Your objective: Pull each line holding "profile" out of the entries below.

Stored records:
________

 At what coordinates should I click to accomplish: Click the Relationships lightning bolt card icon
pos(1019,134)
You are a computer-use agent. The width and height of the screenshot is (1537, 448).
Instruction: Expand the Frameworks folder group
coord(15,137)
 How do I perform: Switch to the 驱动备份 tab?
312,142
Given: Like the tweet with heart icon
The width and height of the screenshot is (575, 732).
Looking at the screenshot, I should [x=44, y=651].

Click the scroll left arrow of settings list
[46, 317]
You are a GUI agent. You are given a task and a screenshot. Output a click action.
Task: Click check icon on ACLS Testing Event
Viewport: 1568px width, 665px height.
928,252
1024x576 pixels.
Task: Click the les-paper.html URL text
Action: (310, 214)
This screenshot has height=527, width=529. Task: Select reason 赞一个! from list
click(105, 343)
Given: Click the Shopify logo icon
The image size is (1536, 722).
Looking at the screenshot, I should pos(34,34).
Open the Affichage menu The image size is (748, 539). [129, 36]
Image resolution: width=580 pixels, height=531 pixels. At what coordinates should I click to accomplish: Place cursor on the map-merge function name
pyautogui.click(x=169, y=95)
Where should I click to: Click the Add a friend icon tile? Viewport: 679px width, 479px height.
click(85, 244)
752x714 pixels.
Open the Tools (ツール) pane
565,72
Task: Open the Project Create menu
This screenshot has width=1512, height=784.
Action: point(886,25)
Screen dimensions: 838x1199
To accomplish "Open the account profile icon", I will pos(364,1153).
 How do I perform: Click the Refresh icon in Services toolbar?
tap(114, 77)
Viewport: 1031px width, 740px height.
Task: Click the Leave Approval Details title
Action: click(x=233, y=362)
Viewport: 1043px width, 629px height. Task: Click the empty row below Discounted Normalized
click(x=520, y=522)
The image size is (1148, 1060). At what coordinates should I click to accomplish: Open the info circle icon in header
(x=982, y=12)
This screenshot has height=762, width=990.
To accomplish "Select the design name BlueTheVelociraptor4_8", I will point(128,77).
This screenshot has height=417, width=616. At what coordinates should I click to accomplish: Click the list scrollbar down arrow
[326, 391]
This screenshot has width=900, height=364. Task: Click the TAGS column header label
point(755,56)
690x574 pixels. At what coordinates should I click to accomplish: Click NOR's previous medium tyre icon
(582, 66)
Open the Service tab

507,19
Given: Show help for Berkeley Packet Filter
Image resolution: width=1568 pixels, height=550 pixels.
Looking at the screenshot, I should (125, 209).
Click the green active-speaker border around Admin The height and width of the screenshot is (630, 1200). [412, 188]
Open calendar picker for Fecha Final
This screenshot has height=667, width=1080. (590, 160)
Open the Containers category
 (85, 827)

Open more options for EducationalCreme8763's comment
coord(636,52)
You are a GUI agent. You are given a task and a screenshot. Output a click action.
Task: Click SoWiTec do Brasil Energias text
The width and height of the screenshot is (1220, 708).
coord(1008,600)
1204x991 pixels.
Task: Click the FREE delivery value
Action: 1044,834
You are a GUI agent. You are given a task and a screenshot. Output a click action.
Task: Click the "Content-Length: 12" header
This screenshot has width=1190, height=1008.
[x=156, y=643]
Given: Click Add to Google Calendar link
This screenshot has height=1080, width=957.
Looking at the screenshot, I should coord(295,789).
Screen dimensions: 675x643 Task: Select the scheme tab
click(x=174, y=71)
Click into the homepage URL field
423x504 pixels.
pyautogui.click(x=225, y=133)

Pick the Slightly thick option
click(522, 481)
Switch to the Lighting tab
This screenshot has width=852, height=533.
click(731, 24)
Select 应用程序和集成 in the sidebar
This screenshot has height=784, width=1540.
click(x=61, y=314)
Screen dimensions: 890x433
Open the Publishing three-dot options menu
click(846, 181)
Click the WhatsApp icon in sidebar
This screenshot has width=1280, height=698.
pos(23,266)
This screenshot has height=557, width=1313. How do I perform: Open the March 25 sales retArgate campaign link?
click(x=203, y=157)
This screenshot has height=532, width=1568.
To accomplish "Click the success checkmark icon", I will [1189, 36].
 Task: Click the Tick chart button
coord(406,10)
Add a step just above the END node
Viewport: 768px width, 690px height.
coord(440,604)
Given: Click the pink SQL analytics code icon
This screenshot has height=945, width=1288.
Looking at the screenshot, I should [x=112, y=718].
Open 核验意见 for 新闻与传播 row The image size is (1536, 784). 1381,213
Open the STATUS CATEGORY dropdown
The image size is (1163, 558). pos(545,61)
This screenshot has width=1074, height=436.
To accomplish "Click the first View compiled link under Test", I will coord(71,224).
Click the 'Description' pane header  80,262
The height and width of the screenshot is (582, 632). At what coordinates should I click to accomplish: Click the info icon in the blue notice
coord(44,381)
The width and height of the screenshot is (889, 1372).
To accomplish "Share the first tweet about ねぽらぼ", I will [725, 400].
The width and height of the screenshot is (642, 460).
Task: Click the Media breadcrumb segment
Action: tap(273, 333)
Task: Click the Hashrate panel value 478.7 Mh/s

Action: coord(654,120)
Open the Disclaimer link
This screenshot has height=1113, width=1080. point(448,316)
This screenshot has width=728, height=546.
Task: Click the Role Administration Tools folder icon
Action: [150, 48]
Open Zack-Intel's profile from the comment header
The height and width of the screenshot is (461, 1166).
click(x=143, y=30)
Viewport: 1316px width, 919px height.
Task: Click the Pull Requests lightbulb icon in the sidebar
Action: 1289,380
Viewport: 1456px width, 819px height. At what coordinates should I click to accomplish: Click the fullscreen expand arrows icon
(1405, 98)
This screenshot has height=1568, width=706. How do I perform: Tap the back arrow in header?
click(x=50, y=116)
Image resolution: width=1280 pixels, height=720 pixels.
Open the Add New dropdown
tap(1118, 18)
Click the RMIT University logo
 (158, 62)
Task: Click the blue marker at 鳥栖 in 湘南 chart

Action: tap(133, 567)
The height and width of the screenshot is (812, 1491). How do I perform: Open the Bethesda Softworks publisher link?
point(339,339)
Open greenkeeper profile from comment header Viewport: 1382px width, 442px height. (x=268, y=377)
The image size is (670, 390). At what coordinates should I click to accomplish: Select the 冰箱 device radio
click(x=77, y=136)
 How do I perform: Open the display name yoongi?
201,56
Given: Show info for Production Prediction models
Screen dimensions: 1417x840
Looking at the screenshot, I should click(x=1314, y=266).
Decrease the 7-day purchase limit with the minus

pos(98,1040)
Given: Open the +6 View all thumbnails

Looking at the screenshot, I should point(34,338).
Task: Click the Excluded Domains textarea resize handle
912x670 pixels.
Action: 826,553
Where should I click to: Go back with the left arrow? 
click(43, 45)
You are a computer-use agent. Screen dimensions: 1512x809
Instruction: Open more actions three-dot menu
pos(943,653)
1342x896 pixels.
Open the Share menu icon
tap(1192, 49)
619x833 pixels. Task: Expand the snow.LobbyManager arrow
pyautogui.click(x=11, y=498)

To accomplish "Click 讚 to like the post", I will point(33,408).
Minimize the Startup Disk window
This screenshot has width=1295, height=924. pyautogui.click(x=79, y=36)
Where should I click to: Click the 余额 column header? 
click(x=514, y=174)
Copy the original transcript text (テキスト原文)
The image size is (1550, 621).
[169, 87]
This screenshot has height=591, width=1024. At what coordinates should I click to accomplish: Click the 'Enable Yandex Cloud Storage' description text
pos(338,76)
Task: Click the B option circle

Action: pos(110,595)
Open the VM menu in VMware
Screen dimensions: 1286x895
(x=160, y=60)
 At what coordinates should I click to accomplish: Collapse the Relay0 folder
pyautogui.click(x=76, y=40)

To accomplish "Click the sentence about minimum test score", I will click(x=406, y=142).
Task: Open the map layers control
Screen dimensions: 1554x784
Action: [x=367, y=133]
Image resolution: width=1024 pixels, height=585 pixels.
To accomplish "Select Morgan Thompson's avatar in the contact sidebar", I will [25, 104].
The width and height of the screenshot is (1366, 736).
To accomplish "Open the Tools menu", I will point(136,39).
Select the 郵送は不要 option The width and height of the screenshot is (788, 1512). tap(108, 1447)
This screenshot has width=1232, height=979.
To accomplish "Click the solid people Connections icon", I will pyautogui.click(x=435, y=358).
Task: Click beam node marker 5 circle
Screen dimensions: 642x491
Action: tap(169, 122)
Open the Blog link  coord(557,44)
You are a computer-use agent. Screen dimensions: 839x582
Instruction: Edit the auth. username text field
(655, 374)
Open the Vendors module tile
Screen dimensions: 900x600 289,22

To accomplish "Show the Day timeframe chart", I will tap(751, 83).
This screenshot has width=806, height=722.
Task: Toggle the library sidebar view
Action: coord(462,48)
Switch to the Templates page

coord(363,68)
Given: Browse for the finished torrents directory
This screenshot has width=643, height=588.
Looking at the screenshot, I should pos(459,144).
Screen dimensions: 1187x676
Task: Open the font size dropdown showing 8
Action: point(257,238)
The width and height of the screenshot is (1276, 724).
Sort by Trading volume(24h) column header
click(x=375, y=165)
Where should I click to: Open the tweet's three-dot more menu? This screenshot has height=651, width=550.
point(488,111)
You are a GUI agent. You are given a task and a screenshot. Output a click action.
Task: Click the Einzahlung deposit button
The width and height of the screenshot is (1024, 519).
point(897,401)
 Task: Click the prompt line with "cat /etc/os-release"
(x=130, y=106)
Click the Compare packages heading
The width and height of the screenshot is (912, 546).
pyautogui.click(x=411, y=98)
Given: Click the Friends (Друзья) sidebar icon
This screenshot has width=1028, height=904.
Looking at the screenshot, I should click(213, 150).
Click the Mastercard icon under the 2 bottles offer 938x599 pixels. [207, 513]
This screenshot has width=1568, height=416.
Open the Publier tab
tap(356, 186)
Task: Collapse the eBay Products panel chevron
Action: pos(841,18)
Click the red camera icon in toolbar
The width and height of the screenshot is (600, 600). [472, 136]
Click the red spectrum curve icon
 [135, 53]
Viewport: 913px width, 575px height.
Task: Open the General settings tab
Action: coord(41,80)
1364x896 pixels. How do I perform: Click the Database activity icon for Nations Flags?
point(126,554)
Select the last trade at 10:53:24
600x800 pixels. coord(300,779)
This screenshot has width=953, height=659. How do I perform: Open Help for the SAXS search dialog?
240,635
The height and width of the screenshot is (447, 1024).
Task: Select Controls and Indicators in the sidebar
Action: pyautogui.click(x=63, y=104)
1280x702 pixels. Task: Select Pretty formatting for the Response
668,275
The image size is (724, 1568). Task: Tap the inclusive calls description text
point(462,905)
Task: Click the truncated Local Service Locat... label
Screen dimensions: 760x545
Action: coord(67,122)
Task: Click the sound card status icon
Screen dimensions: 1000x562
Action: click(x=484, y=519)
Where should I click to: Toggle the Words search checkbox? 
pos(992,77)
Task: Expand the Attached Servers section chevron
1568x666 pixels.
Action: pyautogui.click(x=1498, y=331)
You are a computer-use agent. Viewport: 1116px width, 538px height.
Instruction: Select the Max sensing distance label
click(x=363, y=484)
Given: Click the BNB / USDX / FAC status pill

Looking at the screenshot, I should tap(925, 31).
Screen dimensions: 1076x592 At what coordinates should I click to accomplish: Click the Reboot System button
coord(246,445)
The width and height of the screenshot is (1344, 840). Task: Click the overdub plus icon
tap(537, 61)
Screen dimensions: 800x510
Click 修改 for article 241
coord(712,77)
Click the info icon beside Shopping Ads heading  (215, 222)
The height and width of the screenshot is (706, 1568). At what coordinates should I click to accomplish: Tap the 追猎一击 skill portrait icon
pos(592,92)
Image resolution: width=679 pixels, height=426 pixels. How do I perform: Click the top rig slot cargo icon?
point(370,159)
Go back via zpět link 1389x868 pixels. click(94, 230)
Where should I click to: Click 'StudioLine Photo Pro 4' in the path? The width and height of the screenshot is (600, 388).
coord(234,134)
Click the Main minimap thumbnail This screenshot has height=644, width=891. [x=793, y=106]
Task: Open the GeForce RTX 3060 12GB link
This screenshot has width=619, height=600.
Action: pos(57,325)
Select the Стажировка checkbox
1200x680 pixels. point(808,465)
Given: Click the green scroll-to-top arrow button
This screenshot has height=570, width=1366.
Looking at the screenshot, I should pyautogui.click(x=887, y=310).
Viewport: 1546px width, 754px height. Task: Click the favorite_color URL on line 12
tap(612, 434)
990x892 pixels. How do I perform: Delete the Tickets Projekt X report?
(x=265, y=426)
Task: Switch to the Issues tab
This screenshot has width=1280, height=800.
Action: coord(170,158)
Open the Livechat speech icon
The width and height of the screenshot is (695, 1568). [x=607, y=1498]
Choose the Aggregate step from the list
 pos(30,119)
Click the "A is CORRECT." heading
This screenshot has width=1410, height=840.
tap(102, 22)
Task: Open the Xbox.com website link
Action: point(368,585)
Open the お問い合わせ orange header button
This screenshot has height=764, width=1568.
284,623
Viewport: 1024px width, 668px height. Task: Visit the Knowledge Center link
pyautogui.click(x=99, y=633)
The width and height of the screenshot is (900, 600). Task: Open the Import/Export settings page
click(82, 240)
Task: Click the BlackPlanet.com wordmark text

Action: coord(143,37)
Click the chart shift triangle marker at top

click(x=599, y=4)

________

Written answer:
To accomplish "Open the account profile icon", I will pos(364,1153).
Open Zack-Intel's profile from the comment header
Open greenkeeper profile from comment header Viewport: 1382px width, 442px height. (x=268, y=377)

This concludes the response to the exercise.